The new show will be quadruple the current resolution and up to eight times as bright. The show will have a “sleep period,” likely from 4 a.m.-8 a.m. daily. Audio-visual entertainment from such bands as Imagine Dragons, The Killers, The Who and even EDM superstar Tiesto will continue. But the images will expand to more natural landscapes.
“In the morning, we’ll have the sun rising over a beach with the ocean and the waves coming in,” Hughes says. “Then we’ll see another sunrise, where you’ll be flying through as if you’re a bird crossing a beach, then an island. Right now, you can only look at the canopy when it is dark.”
Construction begins in April, with testing ready by Dec. 19, 2019. The canopy stretches 1,500 feet with eight sections, each of which will be replaced in overnight sessions. “We’ll turn on a new section, then go to the next,” Hughes says. “But you’ll see the older content on the new screens, so you won’t know how brilliant it will be until we have it fully installed with new content.”
Key to the new experience will be The Key — an app for visitors to interact with the display as they meander along Fremont Street.
“The Key will be the conduit to the canopy,” Hughes says. “You can vote on the next show in 10 minutes. You can order a message to play on the LED — you can say, ‘Look up!’ And it will say, ‘I want a divorce!’ “
That’s Hughes’ effective, if curiously cynical, example. But expect many marriage proposals, anniversary messages, and happy birthday greetings at the new Viva Vision. Visitors can vote on the next music performance, and The Key screen will light up in sync with the performance. It’ll be a whole thing.
Hughes recalls walking Fremont Street with a pre-scandal Steve Wynn a couple of years ago, when Wynn was famously strapped into SlotZilla for a ride and a photo op. During that visit, Wynn explained to Hughes some of the concepts that were discussed and dismissed about how to improve Fremont Street when he owned Golden Nugget.
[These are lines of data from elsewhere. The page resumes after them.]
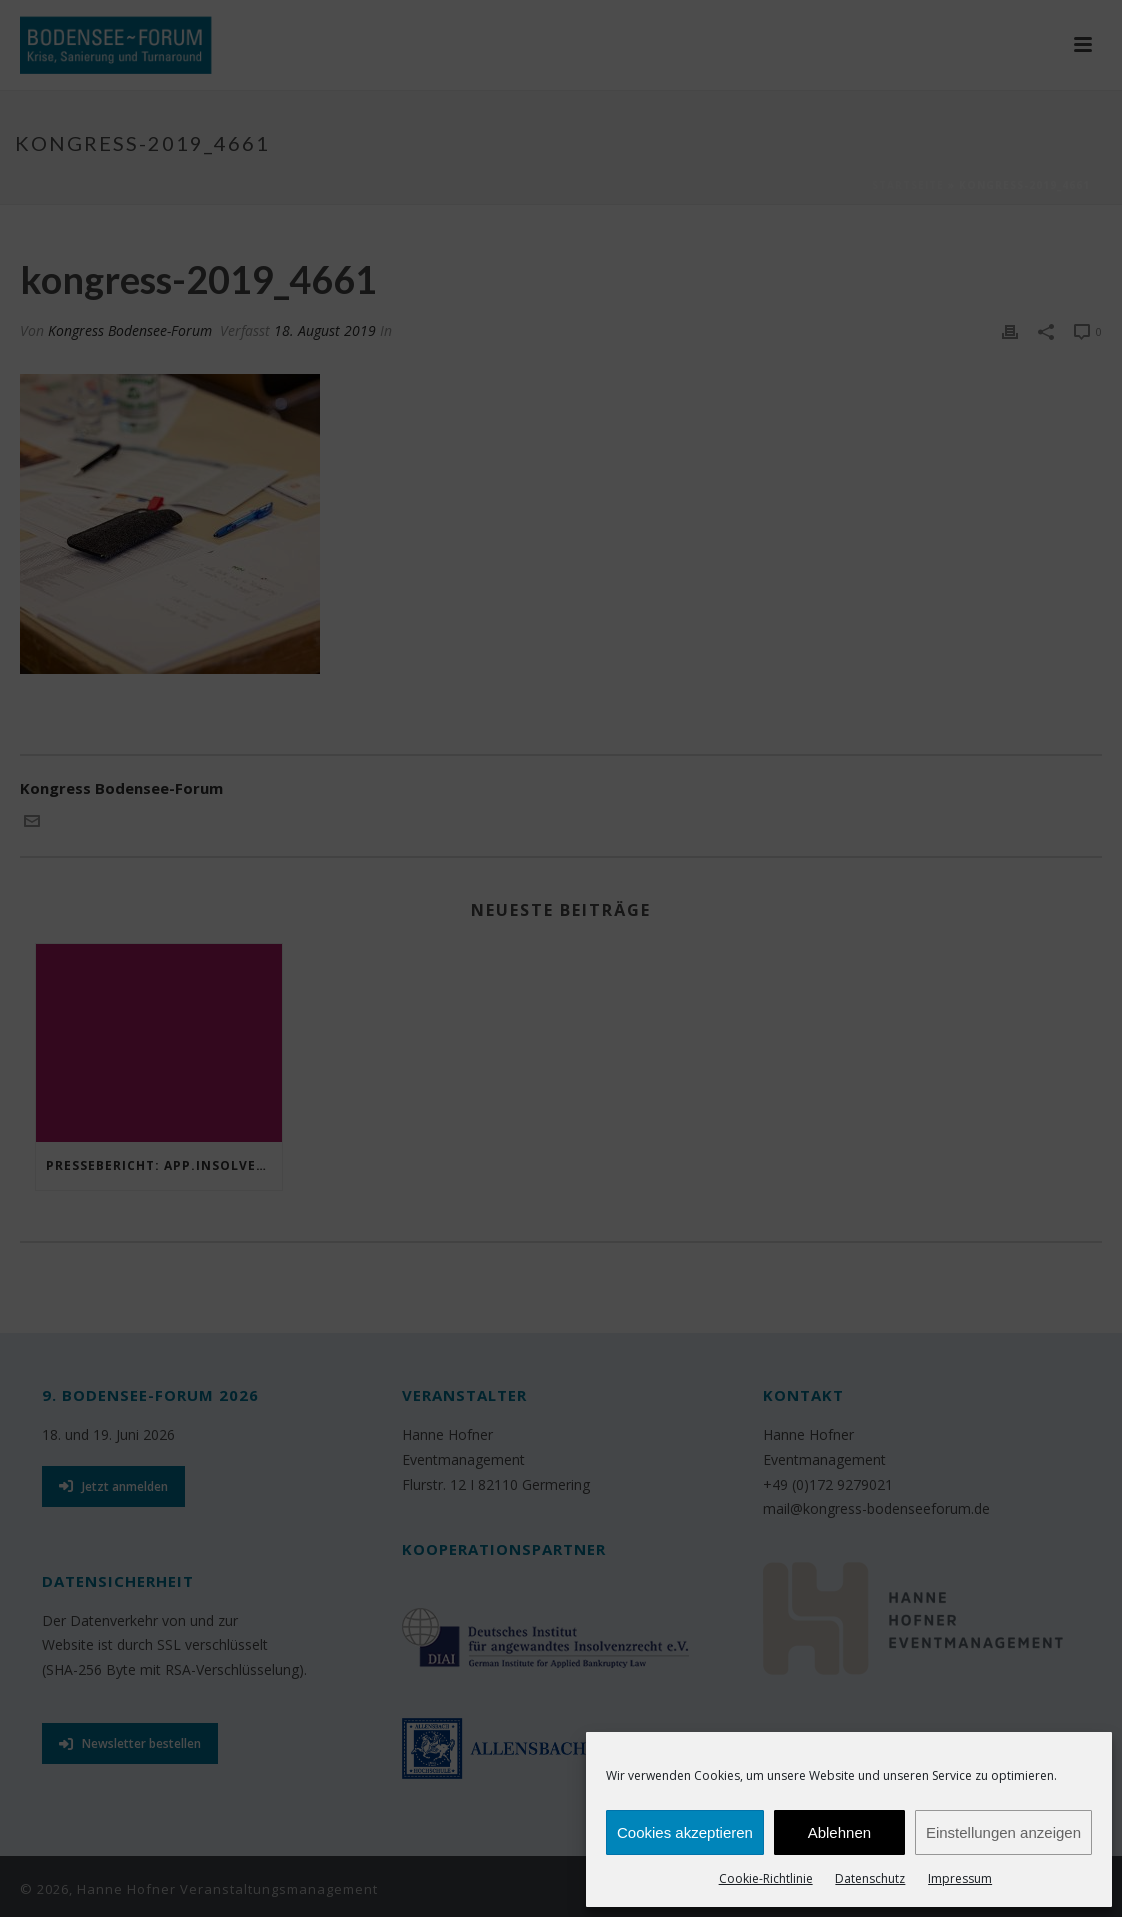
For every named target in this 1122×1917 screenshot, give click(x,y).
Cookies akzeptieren (685, 1832)
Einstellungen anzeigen (1003, 1832)
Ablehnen (839, 1832)
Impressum (960, 1878)
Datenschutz (870, 1878)
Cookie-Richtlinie (766, 1878)
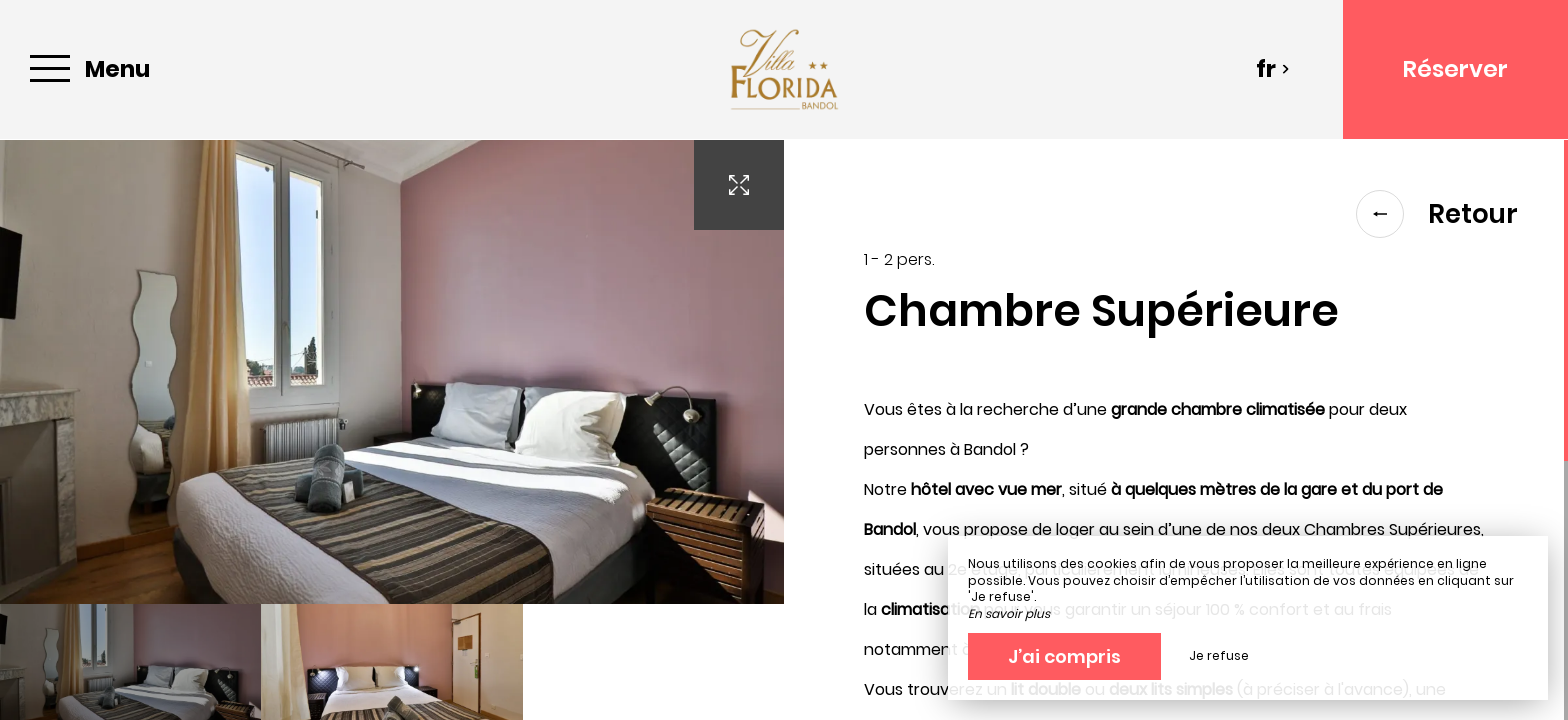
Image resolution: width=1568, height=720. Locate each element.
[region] (1176, 430)
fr (1273, 69)
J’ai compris (1064, 656)
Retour (1437, 214)
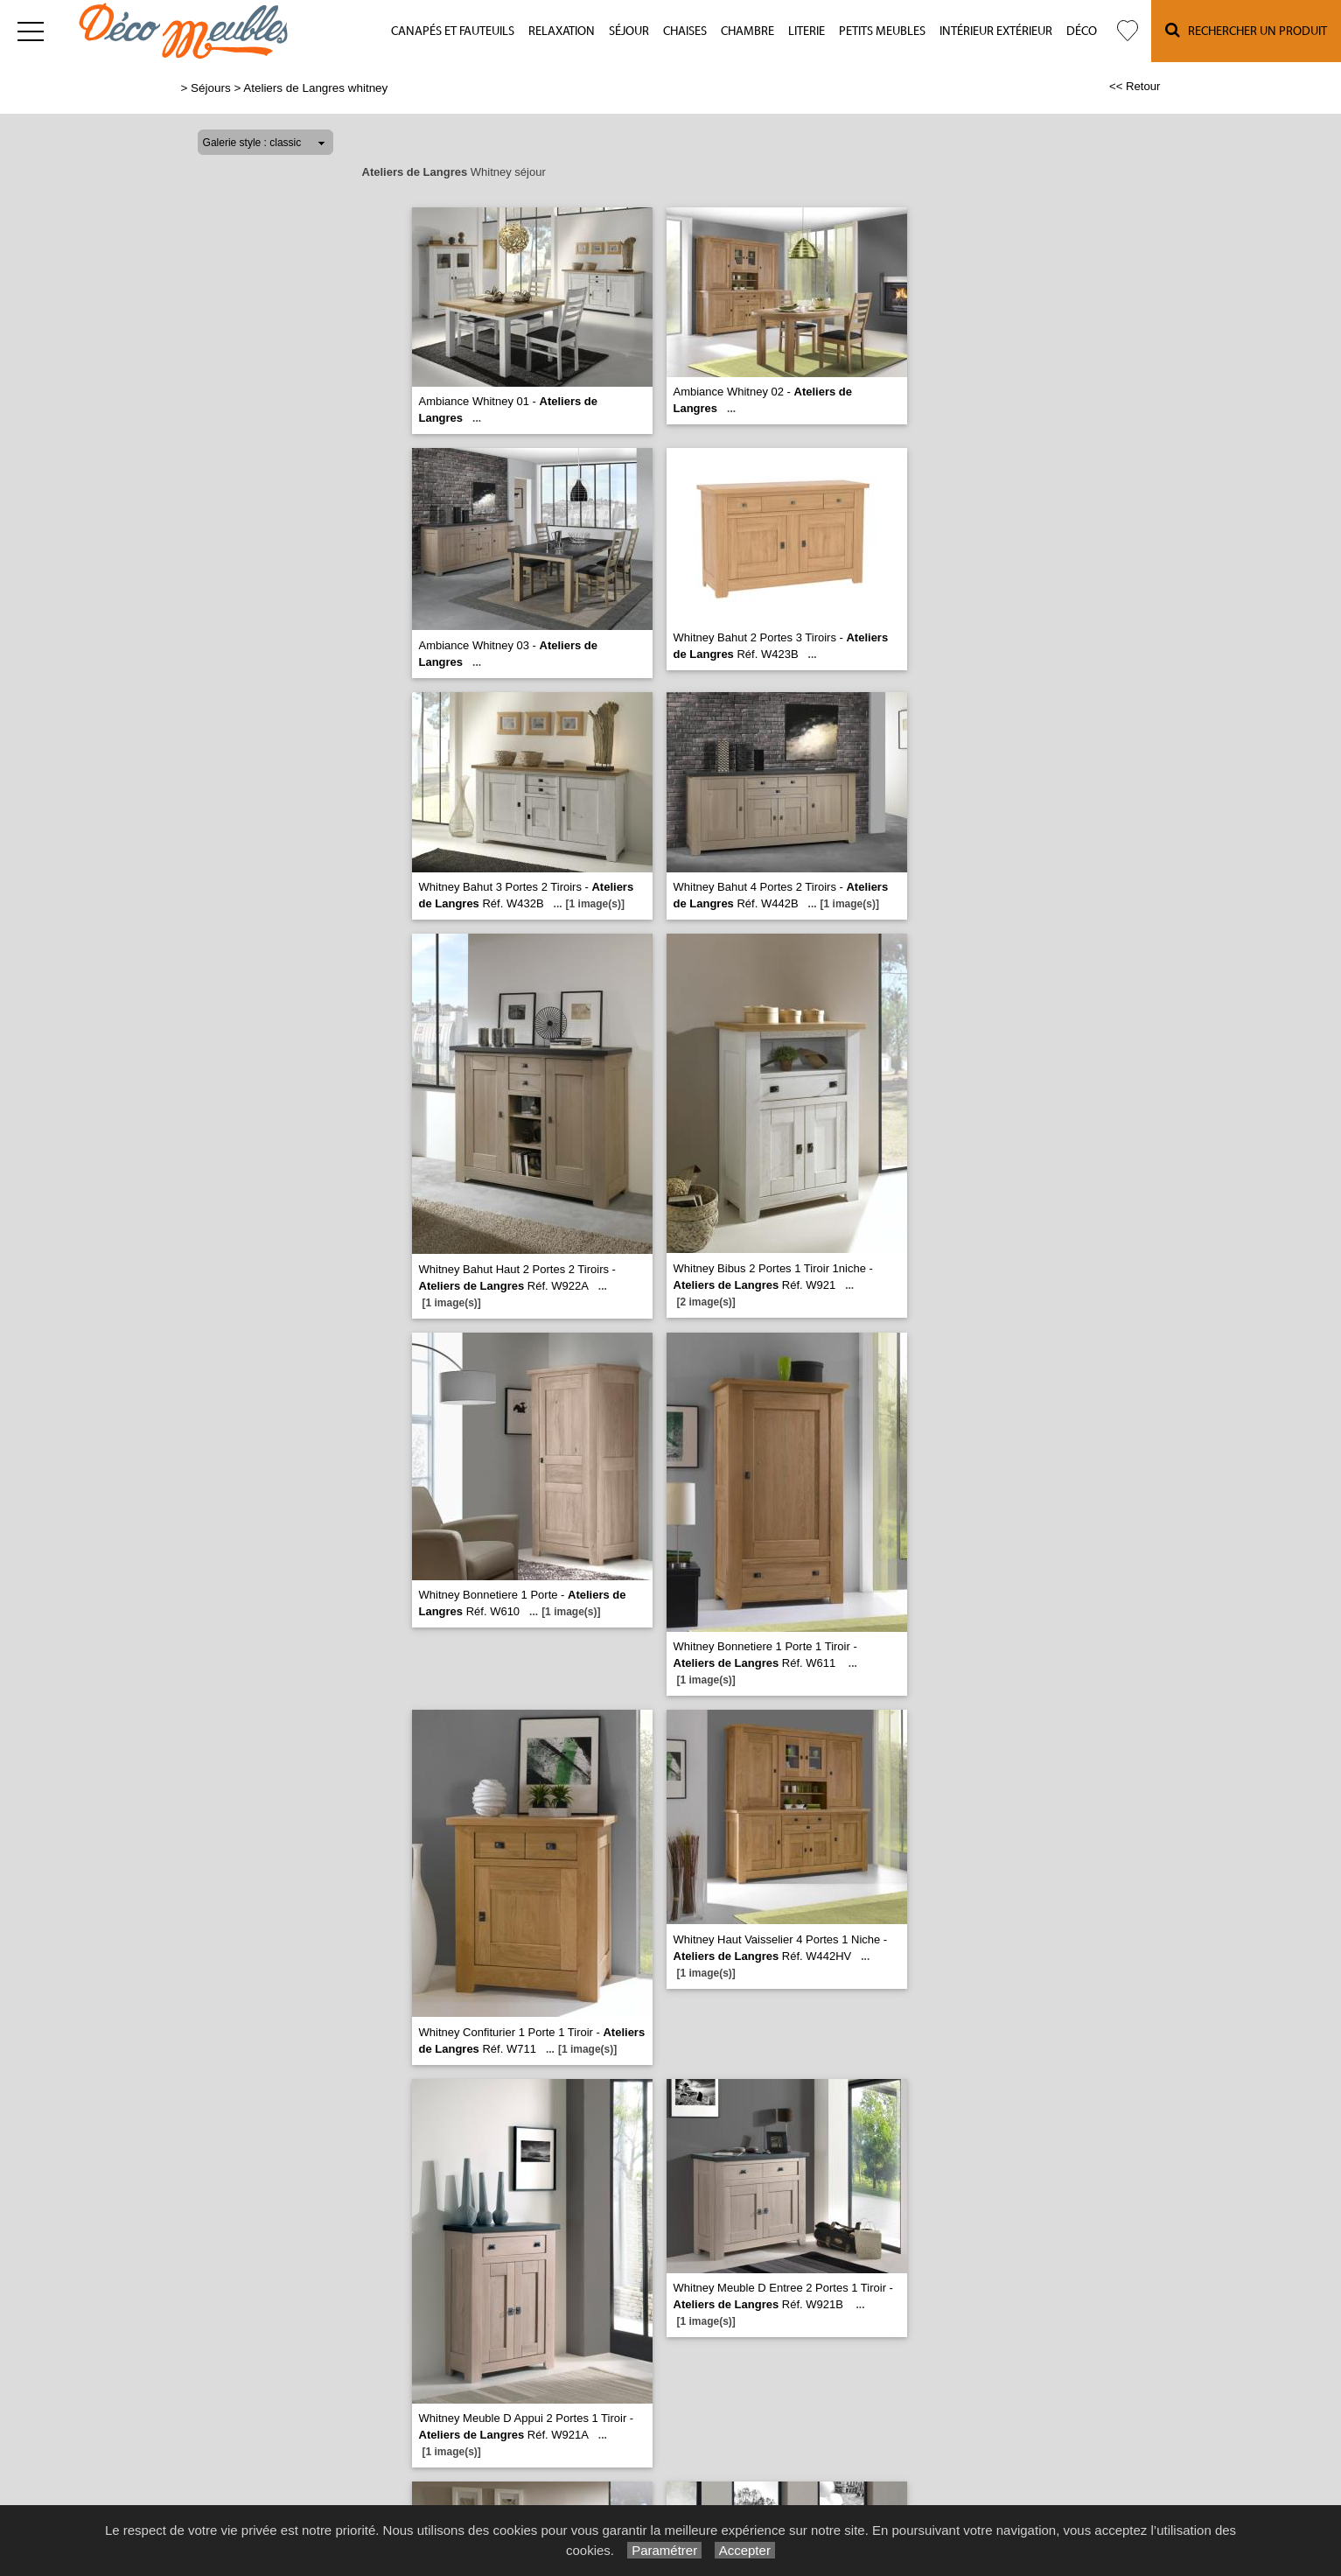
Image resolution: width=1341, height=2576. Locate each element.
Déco (1081, 31)
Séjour (629, 31)
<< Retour (1135, 86)
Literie (806, 31)
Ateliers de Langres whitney (315, 87)
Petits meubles (882, 31)
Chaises (685, 31)
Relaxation (561, 31)
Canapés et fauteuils (452, 31)
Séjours (211, 87)
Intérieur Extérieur (995, 31)
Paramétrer (664, 2550)
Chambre (747, 31)
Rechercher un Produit (1246, 30)
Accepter (745, 2550)
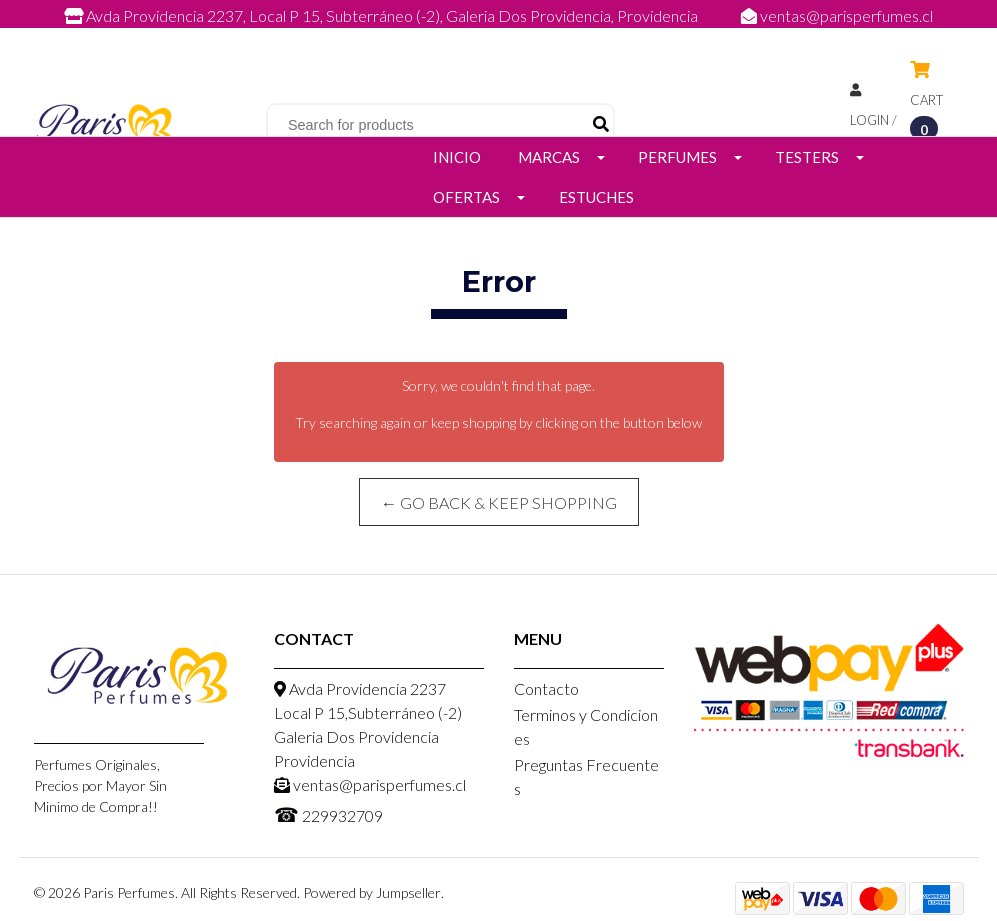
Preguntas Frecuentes (586, 776)
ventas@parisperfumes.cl (837, 15)
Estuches (596, 197)
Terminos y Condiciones (586, 726)
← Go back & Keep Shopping (499, 502)
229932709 (519, 37)
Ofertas (466, 197)
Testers (807, 157)
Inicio (457, 157)
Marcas (549, 157)
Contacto (546, 688)
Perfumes (677, 157)
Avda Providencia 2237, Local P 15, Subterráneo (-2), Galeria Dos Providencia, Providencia (382, 15)
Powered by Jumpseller (372, 892)
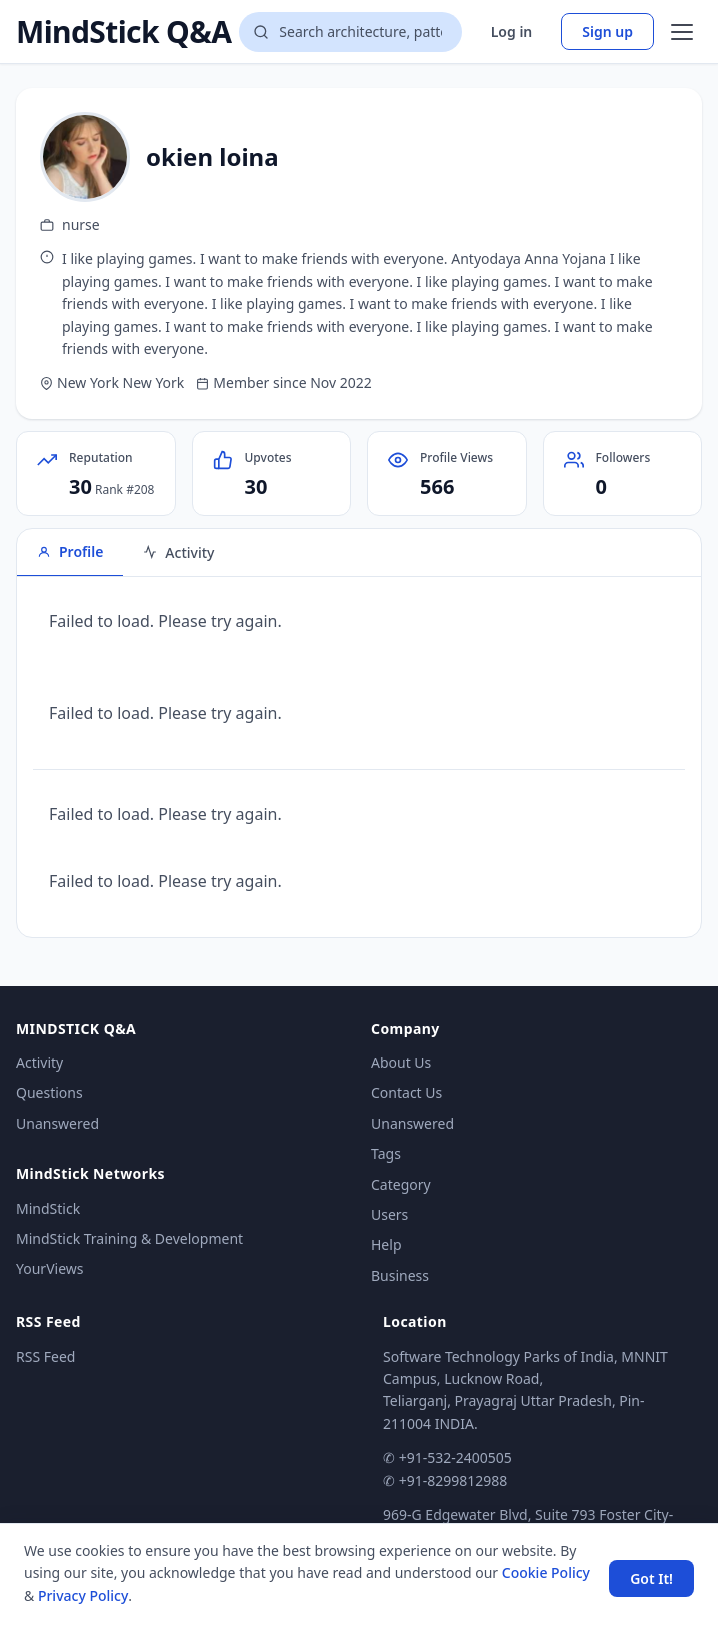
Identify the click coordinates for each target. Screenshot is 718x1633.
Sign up (607, 31)
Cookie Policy (546, 1572)
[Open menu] (682, 32)
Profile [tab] (70, 551)
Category (401, 1184)
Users (389, 1214)
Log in (512, 31)
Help (386, 1244)
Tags (386, 1153)
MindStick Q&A (123, 32)
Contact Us (406, 1092)
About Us (401, 1062)
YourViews (49, 1268)
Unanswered (57, 1123)
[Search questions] (350, 32)
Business (400, 1275)
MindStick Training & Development (129, 1238)
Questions (49, 1092)
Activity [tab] (178, 552)
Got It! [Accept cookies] (651, 1578)
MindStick (48, 1208)
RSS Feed (45, 1356)
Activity (39, 1062)
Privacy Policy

“We talked about the ideas that were floated about what to do with Fremont Street, and one of them was to have gondolas on a river, right down Fremont Street, which would have been filled with water,” Hughes says of the concept that was ultimately captured at The Venetian. “There were flying gondolas, an idea that became Masquerade in the Sky at the Rio. Another idea was to bring the Starship Enterprise and — poof! — that went away.
“But developing the canopy, this worked. And when we finish, we’re going to have a party like no other.”